-- Problem to work on --
Look through the listing below and count the lines holding "each". Reply with the number alone.

Records for this task section start

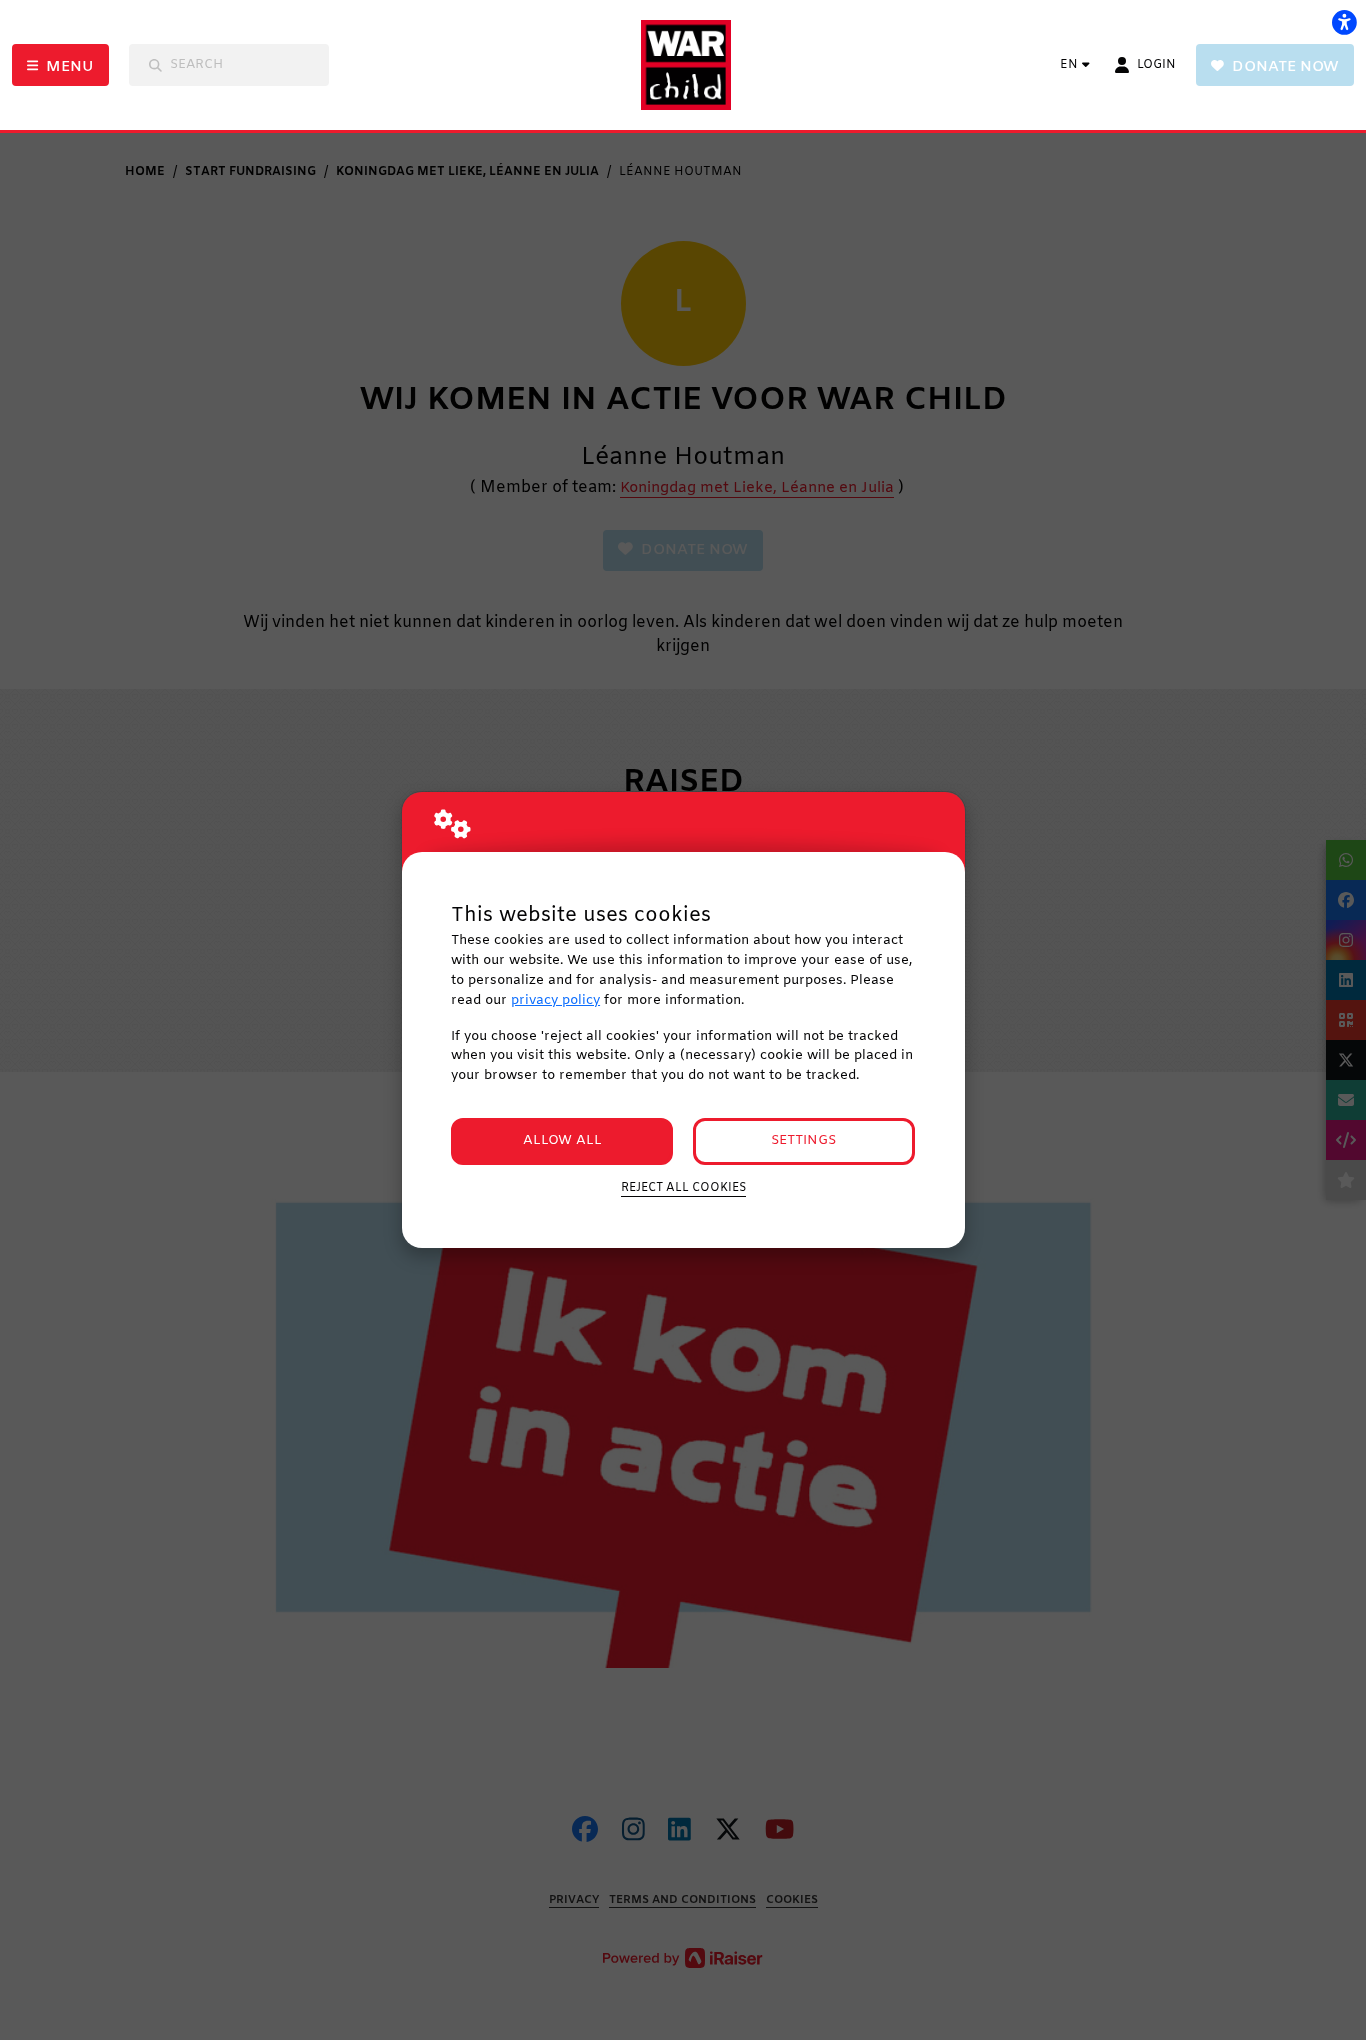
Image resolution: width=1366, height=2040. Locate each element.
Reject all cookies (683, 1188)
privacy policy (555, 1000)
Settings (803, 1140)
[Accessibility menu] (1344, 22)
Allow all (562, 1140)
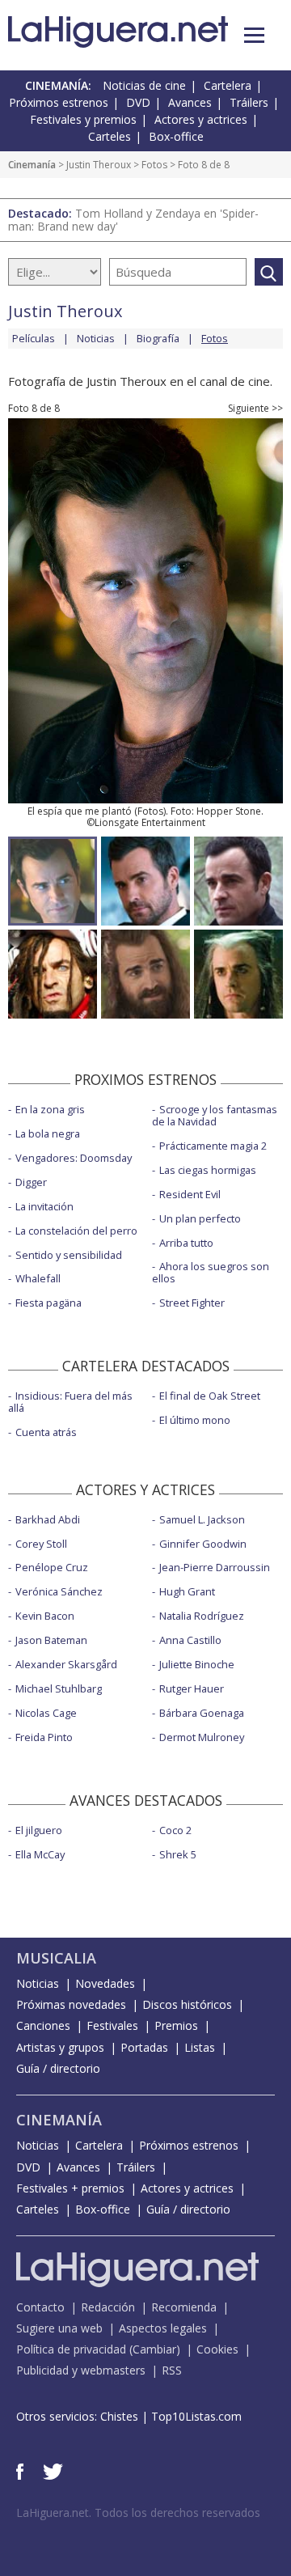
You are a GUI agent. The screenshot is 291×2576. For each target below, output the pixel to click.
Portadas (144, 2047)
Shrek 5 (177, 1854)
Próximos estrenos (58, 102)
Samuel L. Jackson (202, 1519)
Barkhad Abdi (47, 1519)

Records for this task section end

-- Worked solution --
2